======== Passage provided ========
Weather compensation: The Lizzie curve

weather compensation

If you’ve ever installed a Samsung heat pump, or come to think of it a Midea or a Hitachi, you will note one similarity. When you set up your weather compensation the advised settings in the manuals are all the same. There are good reasons for this, which I’m about to explain.

I put my first heat pump in at home in 2009. It was a Daikin split Altherma that was very kindly donated to me by my then boss Neil Afram. There was no MCS and no guidance at all from any external sources. We did whatever we liked. The heat pump went in and even though we didn’t need to back then, we did a heat loss on every room and checked the radiator sizes. Most of the rads were resized as we refurbished the house and the heat pump was set to go.

If you are really intelligent and amazing at maths, or you know Karolis from Homely, you can work out exactly how to set the weather compensation curve for your house – if not, you follow the guidelines given in the manual. Because there were no guidelines back in 2009 and Karolis was not around I guessed the curve and set the unit up. 

My house needs to be heated as soon as it gets to 15C outside in the garden – we call this the ambient temperature. So I set my radiators to be at 25C when it was 15C outside. I designed my system to be flat out when it was -2C or colder outside, so I set my radiators to run at 50C when it was that cold. This is called weather compensation. As the weather gets colder the radiators get warmer. We do it to save energy and to stop the heat pump cycling on and off.
======== Data extract ========
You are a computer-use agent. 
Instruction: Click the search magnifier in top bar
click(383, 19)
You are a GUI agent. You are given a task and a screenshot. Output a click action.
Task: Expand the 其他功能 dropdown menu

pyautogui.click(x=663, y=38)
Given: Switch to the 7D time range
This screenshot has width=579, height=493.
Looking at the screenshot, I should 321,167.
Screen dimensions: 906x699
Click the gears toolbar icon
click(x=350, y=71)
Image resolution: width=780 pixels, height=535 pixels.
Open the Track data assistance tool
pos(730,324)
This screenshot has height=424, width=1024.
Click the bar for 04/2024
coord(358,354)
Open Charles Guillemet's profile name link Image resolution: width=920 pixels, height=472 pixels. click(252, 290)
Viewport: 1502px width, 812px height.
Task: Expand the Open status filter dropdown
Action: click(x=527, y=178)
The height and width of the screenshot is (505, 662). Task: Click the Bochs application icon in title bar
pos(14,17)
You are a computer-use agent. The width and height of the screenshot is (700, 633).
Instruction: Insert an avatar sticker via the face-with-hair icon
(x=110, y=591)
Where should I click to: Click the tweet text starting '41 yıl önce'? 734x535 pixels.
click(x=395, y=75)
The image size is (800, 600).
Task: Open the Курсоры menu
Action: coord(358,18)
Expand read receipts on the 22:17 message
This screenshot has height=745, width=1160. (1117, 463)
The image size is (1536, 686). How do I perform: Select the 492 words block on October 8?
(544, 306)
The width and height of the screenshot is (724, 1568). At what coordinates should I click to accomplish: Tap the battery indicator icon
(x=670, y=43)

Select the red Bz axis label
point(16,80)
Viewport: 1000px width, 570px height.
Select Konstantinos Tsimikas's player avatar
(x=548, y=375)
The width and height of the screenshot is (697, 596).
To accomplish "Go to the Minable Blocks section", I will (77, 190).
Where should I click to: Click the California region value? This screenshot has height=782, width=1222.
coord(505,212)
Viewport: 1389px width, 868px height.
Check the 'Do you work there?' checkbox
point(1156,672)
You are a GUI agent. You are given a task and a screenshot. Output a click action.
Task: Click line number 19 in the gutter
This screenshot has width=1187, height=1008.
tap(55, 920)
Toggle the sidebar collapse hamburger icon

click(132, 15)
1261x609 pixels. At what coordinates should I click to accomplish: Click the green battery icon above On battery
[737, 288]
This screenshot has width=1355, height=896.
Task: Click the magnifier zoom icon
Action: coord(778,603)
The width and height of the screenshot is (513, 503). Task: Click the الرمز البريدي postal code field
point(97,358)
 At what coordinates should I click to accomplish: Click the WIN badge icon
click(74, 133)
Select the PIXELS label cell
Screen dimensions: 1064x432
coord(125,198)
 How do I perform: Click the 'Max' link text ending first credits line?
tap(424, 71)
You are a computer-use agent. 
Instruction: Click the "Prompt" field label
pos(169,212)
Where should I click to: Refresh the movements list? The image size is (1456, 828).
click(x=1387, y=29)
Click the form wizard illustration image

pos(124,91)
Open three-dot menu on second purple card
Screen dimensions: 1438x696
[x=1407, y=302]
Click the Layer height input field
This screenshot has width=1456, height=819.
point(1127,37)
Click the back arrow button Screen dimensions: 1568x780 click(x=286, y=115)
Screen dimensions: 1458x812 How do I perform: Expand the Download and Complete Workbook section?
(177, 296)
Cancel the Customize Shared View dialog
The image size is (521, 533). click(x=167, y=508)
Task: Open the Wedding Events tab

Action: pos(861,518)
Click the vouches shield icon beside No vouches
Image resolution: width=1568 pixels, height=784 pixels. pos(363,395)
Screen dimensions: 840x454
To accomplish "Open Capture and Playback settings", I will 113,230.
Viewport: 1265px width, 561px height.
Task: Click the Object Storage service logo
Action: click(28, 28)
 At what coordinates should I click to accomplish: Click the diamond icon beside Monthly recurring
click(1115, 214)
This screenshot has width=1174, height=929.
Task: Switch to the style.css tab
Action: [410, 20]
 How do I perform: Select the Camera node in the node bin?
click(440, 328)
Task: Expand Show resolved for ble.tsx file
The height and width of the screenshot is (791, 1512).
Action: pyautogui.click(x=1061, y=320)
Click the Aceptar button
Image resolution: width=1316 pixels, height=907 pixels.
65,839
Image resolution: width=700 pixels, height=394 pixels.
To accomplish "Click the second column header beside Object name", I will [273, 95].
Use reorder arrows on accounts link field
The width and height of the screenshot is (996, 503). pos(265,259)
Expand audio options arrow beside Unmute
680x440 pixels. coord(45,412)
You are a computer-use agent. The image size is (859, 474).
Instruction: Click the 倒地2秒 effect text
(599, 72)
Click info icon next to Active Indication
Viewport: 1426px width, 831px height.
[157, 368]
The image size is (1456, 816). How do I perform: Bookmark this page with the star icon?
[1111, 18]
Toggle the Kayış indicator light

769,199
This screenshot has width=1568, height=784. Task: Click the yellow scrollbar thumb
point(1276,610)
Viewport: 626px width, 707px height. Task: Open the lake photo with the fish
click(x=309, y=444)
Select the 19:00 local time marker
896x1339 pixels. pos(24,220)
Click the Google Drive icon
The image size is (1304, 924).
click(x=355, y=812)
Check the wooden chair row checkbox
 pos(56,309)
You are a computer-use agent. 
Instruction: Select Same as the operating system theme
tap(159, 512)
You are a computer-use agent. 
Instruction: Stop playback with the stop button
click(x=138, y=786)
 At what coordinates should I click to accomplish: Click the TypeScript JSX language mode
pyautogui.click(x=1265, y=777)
========
Exercise requirements »
1. Name every heat pump manufacturer mentioned in the weather compensation passage.
2. In one to three sentences, explain why the weather compensation passage says heat pumps are set up to warm the radiators more as the weather gets colder.

Solutions per task »
1. Samsung, Midea, Hitachi, Daikin

2. This setup, called weather compensation, is used to save energy. It also stops the heat pump from cycling on and off.